Of course the devil had not yet finished chucking up on my eiderdown, for I was just getting ready to go in and "enjoy" my meal when Karim phoned reception - being unable to get hold of me by other means - to let me know that my direct return flight at 11am the next moaning had been cancelled due to a wildcat strike by French ATC and that I would have to be up at 4am to catch the redeye flight to Geneva and from thence a mid-afternoon flight back down to Toulouse.

Which meant, amongst other things, teaching the receptionist how to use her computer to print out my boarding passes.

I had to strip off again, of course - maybe next time, if ever there is one, I shall put the hardware (and my boots, and jeans) in the hold and to hell with the wait - and for some strange reason security confiscated my set of Allen keys. Godnose why, I had sharp pointy screwdriver bits as well, and a pair of needle probes for the multimeter: maybe they thought I was going to use them to open the locked door to the pilot's cabin and then club him to death with the biggest of the set. Go figure.

So cue a flight to Geneva populated with a good half-dozen large, cheery and rather pasty English-persons off for a good time and talking very animatedly about it (which does not make it easy when all you really want to do is catch up on a bit of sleep) and a couple of twenty-somethings in the seats behind me talking fondly about their sex life and in particular the previous evening (not that interesting, they were kind of unimaginative and I don't CARE which side she sleeps on), then a four-hour wait in the airport for the flight down south.
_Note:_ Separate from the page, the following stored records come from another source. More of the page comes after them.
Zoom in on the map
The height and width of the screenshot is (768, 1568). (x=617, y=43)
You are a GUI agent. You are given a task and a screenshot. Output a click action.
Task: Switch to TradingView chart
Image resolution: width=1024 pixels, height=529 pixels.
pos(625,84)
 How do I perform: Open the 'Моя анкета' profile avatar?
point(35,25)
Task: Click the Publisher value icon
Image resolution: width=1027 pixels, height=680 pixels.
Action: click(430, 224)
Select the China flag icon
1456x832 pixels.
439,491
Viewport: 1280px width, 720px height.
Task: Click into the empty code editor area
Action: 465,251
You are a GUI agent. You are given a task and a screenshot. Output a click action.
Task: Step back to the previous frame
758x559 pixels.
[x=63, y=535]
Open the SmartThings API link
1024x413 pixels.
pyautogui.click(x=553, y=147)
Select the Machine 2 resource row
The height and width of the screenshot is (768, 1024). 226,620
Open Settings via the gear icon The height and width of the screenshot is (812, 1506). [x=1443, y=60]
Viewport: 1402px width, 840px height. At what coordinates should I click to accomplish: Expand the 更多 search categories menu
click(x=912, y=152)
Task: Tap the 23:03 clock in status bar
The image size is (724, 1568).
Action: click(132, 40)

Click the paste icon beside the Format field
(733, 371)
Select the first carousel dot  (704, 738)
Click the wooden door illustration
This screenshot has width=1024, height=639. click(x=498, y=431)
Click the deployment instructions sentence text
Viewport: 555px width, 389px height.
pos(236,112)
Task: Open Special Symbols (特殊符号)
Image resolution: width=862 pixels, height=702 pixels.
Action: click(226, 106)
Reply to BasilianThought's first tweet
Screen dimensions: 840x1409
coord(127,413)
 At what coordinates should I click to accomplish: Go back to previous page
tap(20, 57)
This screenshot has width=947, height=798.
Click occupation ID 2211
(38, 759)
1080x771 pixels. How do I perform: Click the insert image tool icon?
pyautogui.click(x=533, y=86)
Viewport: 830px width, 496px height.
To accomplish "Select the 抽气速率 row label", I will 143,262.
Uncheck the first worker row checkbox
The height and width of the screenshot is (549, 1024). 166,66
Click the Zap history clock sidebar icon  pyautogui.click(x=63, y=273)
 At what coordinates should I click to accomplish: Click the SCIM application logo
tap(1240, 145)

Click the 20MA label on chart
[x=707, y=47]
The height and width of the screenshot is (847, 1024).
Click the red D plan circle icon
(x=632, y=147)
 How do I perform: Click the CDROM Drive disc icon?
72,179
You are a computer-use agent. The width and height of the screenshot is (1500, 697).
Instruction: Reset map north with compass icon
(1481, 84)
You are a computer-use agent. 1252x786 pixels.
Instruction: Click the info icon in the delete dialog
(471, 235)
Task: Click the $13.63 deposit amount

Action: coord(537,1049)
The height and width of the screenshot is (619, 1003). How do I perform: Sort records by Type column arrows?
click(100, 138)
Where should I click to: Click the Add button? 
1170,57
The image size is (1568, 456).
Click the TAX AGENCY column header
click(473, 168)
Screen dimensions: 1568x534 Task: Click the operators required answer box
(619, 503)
Which was late anyway. And there was a ten-minute wait on the tarmac whilst they organised a minibus to get everyone to the terminus, but I can live with that. (Also, I got creatively insulted by an exasperated air hostess but that was my fault for pretending to speak French.)

Whatever, now July 13 is staring us in the face like a petrified rabbit in the headlights - and justifiably so, for there will be much eating, rather more drinking, and dancing to the mobile disco will be committed by the elderly, the infirm, and the feeble-minded (the yoof). Also, as temperatures climb up into the mid/high thirties, France is going into summer lockdown which is fair enough because when it gets to the point where you need three showers a day and you know that this is going to go on for the next two months, you really do not want to work too much.

Mind how you go, now.

1 comment:

  1. an artistic swirl of pureed parsnip, blobs of neon-yellow grapefruit mousse and mounds of mashed beetroot

    Have you checked with your son lately about the beetroot-related novelties he is serving up in the course of his daily employment?